**SOURCE TEXT**.
Content starts

When ˙VO2peak and ˙VO2econ were expressed as power function ratios, neither changed systematically with age. Thus, the%˙VO2peak used during the run, which increased systematically with age, was the only metabolic variable of the three that could explain the age-related improvement in MRW performance. This was reflected in the multiple regression analyses by the failure of ˙VO2econ to explain any of the age-related decrease in MRW time. This finding indicates that the contribution of running economy to the age-related decrease in MRW time is dependent on its expression as a simple ratio variable and on the differential rate of increase in ˙VO2econ (l·min-1) and body mass during growth and development. In addition, when ˙VO2peak and˙VO2econ were expressed as power function ratios, somewhat less of the age-related decrease in MRW time was explained (regression coefficient for age not decreased as much in the multiple regression analysis). Thus, use of power function ratio scores did not help explain the age-related decrease in MRW performance, but it did provide insight into the interpretation of the age-related improvement in running economy.
We conclude that age-related improvement in MRW performance in youth is explained primarily by an increase in the%˙VO2peak used during the MRW and an improvement in running economy. Improvement in ˙VO2econ helps explain the decrease in MRW time only if considered together with information on ˙VO2peak (ml·kg-1·min-1) and if expressed as a simple ratio variable to body mass (in ml·kg-1·min-1). ˙VO2peak(ml·kg-1·min-1) does not change systematically with age and therefore does not explain the age-related decrease in MRW time. Age-related changes in MRW time should not be used to infer changes in˙VO2peak.

Content ends

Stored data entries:

Content starts

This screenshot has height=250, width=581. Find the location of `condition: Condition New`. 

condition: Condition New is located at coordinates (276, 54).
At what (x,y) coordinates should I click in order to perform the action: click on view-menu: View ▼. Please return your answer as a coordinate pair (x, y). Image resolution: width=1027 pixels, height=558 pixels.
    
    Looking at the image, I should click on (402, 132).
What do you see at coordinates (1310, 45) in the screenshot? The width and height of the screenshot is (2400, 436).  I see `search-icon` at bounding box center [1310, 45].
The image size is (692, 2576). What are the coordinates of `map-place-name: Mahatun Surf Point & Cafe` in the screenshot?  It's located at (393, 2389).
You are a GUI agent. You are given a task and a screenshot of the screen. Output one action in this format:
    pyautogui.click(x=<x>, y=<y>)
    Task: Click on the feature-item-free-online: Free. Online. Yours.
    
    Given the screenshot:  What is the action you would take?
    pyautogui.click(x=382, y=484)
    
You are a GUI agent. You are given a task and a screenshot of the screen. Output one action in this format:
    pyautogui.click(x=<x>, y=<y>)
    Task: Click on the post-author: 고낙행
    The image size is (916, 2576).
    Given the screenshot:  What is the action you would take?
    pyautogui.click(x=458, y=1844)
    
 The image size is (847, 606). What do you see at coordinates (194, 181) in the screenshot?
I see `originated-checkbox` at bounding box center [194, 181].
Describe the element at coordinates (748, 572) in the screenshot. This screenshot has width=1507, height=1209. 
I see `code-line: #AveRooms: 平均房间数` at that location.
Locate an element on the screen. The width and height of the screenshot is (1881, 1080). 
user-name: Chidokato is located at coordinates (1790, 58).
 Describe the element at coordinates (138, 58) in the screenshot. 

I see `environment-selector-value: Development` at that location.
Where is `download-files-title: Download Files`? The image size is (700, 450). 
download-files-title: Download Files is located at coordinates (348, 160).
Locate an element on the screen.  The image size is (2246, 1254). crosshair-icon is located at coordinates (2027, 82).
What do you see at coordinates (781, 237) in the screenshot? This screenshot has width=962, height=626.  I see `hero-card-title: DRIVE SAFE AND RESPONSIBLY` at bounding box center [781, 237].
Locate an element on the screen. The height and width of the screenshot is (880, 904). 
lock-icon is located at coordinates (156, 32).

Content ends

**ACTIVITY 1**.
Using the source text on running performance in youth, explain in one to three sentences why ˙VO2peak (ml·kg-1·min-1) does not explain the age-related decrease in MRW time.
**ACTIVITY 2**.
According to the source text, what should age-related changes in MRW time not be used to infer?
**ACTIVITY 3**.
List the three metabolic variables that the source text weighs as possible explanations for the age-related improvement in MRW performance.

**TASK SOLUTION 1**.
˙VO2peak (ml·kg-1·min-1) does not change systematically with age. Therefore it cannot account for the decrease in MRW time that comes with age.

**TASK SOLUTION 2**.
They should not be used to infer changes in ˙VO2peak.

**TASK SOLUTION 3**.
- ˙VO2peak
- ˙VO2econ
- %˙VO2peak used during the run